Między 3 a 7 października 1939 roku do Kielc dotarła pierwsza łączniczka, Zofia Nowakowska „Irena”, wysłana przez powołane 27 września 1939 r. w Warszawie Dowództwo Główne Służby Zwycięstwu Polsce. Jej zadaniem było  nawiązanie kontaktów z miejscowymi ogniwami tworzonej jeszcze przed 1939 roku dywersji pozafrontowej. W Kielcach spotkała się w tym celu ze Stanisławą Olędzką „Rawiczówna”, mieszkającą w Kielcach pod adresem Czarnowska 14 (na zdjęciu), która jako przedwojenna instruktorka Przysposobienia Wojskowego Kobiet była prawdopodobnie w strukturach dywersji pozafrontowej.

     Dzięki nawiązanym kontaktom już na początku października przyjechał do Kielc z Warszawy kapitan dyplomowany Stefan Rychter „Stefan”. Ten oficer był oficjalnym pełnomocnikiem Dowódcy Głównego Służby Zwycięstwu Polski.  Do jego  zadań  należało stworzenie podwalin nowej organizacji stąd od początku nawiązał kontakt z byłymi oficerami kieleckiego garnizonu.
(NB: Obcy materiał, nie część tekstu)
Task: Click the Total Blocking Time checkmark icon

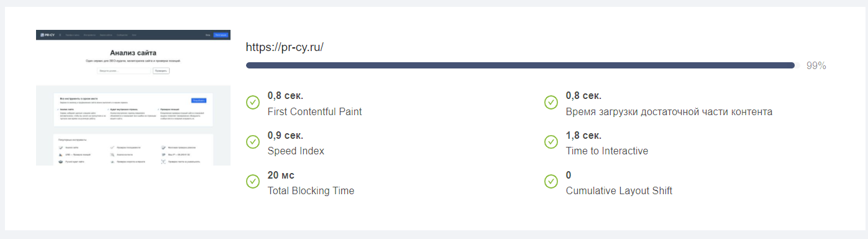Action: (253, 182)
W tym okresie swoistym centrum życia konspiracyjnego w Kielcach był dom Stanisławy Olędzkiej przy ulicy Czarnowskiej 14, który już niedługo stał się pierwszą siedzibą Komendy Okręgu Kieleckiego SZP.
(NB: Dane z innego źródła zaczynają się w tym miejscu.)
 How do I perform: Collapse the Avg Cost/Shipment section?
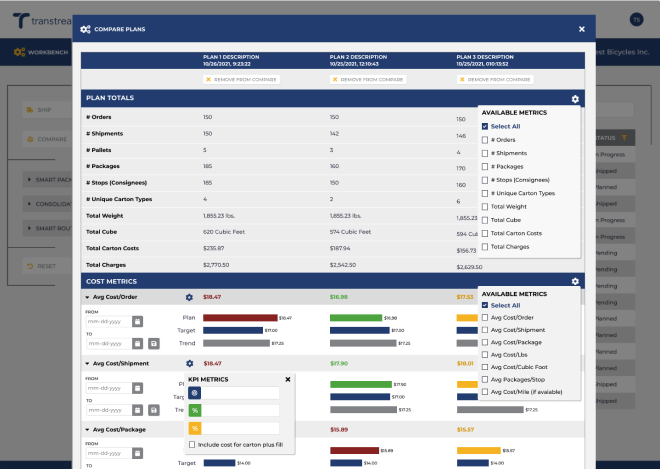click(87, 363)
HISTORIA TEGO MIEJSCA TAKŻE W SŁUCHOWISKU: UKRYTY FRONT. ODCINKI: Tajemniczy doktor i Hubal w konspiracji. POSŁUCHAJ

Więcej w rozdziale: Początki konspiracji 

Zakład produkujący uzbrojenie

Przy ulicy Czarnowskiej znajdował się także jeden z zakładów należących do Józefa Toporka. Prawdopodobnie od lata 1942 r. montowano tam pistolety z części wykradanych przez robotników z fabryki „Hasag”, a także produkowano granaty wg technologii opracowanej przez Wacława Różańskiego "Żubra".

     Siedziba biur firmy znajdująca się przy ulicy Radomskiej także była zaangażowane w działalność: mieścił się tam konspiracyjny sekretariat Wydziału I Organizacyjnego Obwodu Kielce. Niestety wśród pracowników warsztatu znalazł się konfident. Jego zdradziecka działalność doprowadziła do tragedii. W dniu 15 maja 1943 r. wychodzących z warsztatu Jana i Józefa Toporków, oraz por. Stanisława Rybińskiego - szefa Wydziału Organizacyjnego aresztowało Gestapo. Prowadzono ich ulicą Radomską, przy ulicy Orlej były ruiny zbombardowanego domu, tam padło hasło - uciekamy. Ucieczka udała się Józefowi Toporkowi i Stanisławowi Rybińskiemu, pościg za Janem Toporkiem trwał do ul. Chęcińskiej, tam został ciężko ranny w brzuch od kuli szefa gestapo Büsinga. Po dwóch dniach zmarł w szpitalu więziennym.